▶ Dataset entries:
--------------------
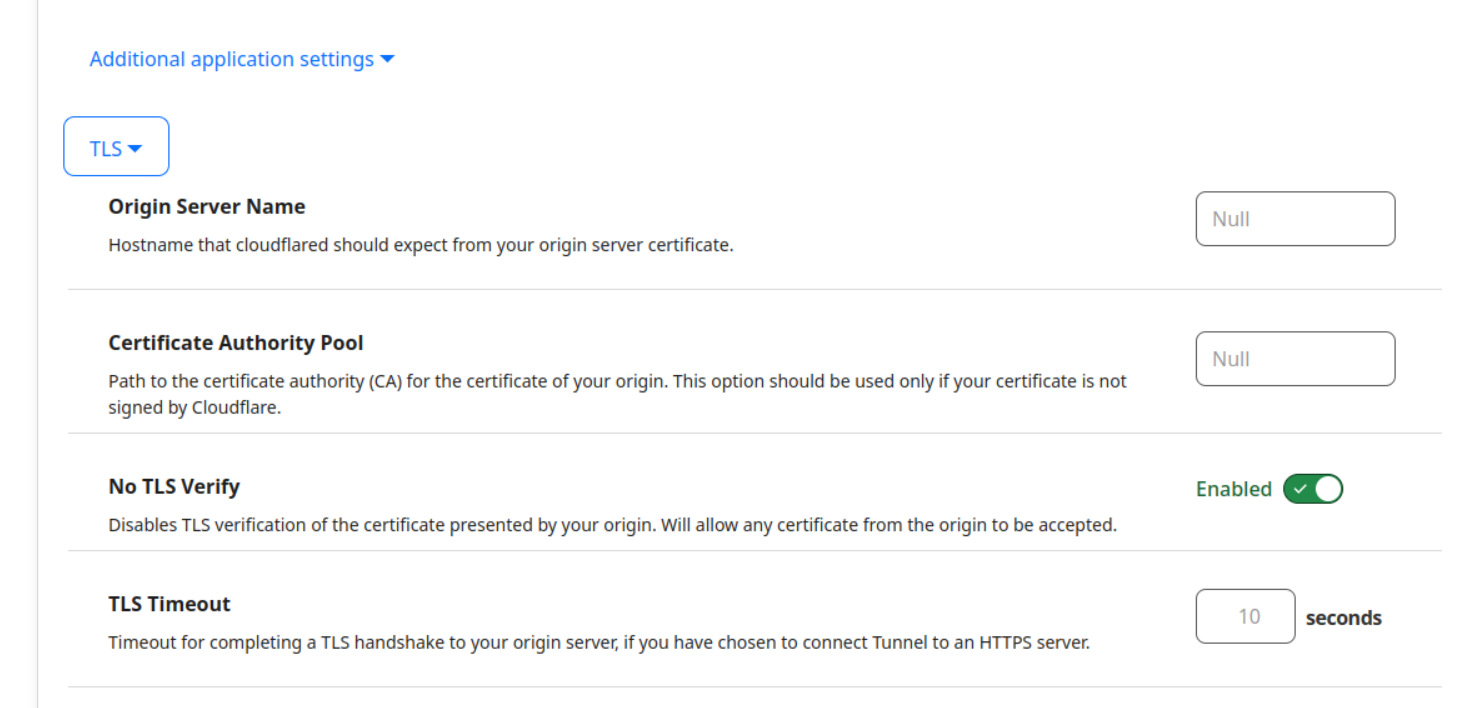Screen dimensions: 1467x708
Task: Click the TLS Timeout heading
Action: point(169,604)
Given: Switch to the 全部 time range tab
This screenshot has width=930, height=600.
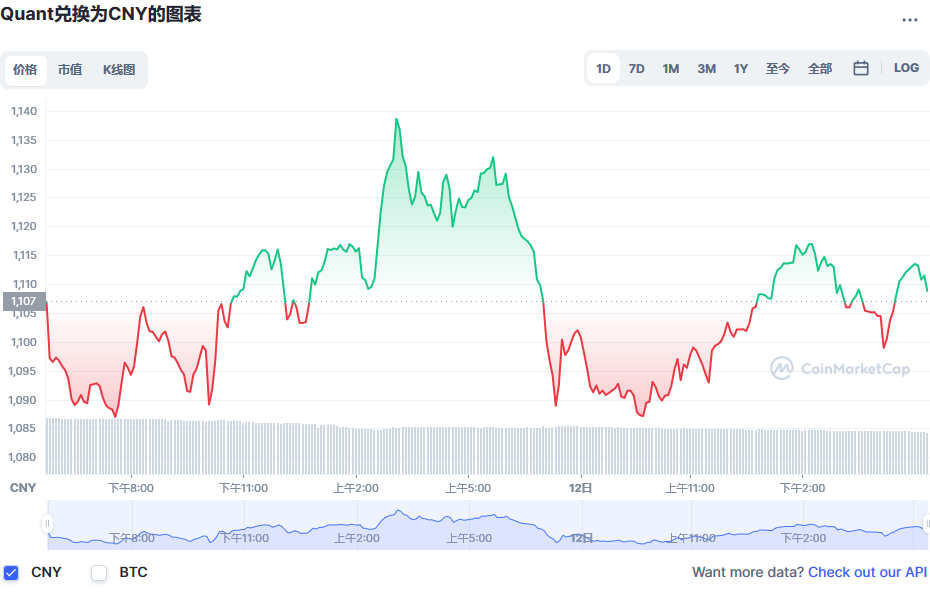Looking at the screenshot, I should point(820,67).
--------------------
▶ TASK OBJECTIVE: Transcribe the span of lines that runs from the line with "Given: Switch to the 全部 time range tab" to the end of the data, both ends included, exactly, with nothing else and no pictures.

▶ OUTPUT OF THE EXERCISE:
Given: Switch to the 全部 time range tab
This screenshot has width=930, height=600.
Looking at the screenshot, I should point(820,67).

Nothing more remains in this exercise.